BEGIN DATA SHOWN
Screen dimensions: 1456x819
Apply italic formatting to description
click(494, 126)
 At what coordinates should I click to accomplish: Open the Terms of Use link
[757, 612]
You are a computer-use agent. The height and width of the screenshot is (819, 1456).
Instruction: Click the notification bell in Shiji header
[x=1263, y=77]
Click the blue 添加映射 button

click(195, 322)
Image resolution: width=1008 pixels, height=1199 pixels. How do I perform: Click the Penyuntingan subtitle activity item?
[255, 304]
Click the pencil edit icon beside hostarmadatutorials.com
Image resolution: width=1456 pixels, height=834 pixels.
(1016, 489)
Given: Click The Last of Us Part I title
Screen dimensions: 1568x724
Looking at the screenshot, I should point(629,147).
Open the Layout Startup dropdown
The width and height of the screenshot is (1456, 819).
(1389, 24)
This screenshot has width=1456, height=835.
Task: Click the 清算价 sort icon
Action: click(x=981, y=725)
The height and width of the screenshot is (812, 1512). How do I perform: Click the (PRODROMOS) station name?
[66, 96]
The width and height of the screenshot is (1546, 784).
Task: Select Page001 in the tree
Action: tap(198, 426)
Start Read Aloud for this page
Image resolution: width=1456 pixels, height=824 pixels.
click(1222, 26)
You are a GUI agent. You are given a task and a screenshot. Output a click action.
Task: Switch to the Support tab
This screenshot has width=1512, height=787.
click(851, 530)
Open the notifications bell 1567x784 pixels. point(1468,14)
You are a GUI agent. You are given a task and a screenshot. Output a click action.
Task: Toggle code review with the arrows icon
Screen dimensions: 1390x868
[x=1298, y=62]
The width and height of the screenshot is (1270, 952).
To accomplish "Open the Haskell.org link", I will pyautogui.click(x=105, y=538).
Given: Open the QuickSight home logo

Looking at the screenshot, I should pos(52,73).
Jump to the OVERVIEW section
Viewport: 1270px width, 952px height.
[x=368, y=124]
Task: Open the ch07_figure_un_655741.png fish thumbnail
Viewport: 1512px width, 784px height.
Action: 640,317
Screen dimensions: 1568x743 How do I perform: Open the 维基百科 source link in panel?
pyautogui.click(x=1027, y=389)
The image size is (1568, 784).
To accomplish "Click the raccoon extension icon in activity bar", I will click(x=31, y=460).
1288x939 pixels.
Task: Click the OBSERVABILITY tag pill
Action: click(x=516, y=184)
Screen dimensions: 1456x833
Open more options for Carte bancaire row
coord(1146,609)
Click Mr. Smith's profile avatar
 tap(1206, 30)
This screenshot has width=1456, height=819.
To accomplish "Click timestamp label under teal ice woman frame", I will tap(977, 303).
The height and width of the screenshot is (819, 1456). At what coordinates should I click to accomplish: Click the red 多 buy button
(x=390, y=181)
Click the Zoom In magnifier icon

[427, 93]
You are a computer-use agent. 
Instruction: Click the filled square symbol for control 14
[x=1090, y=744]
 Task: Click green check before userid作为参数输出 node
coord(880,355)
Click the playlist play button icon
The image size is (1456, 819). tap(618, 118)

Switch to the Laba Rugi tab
END DATA SHOWN
WHAT YOU HAVE TO DO
Write out, without alteration, the line that contains "This screenshot has width=1456, height=819." and all subsequent lines down to the end of the data above.

SOLUTION TO THIS TASK
This screenshot has width=1456, height=819.
To accomplish "Click timestamp label under teal ice woman frame", I will tap(977, 303).
The height and width of the screenshot is (819, 1456). At what coordinates should I click to accomplish: Click the red 多 buy button
(x=390, y=181)
Click the Zoom In magnifier icon

[427, 93]
You are a computer-use agent. 
Instruction: Click the filled square symbol for control 14
[x=1090, y=744]
 Task: Click green check before userid作为参数输出 node
coord(880,355)
Click the playlist play button icon
The image size is (1456, 819). tap(618, 118)

Switch to the Laba Rugi tab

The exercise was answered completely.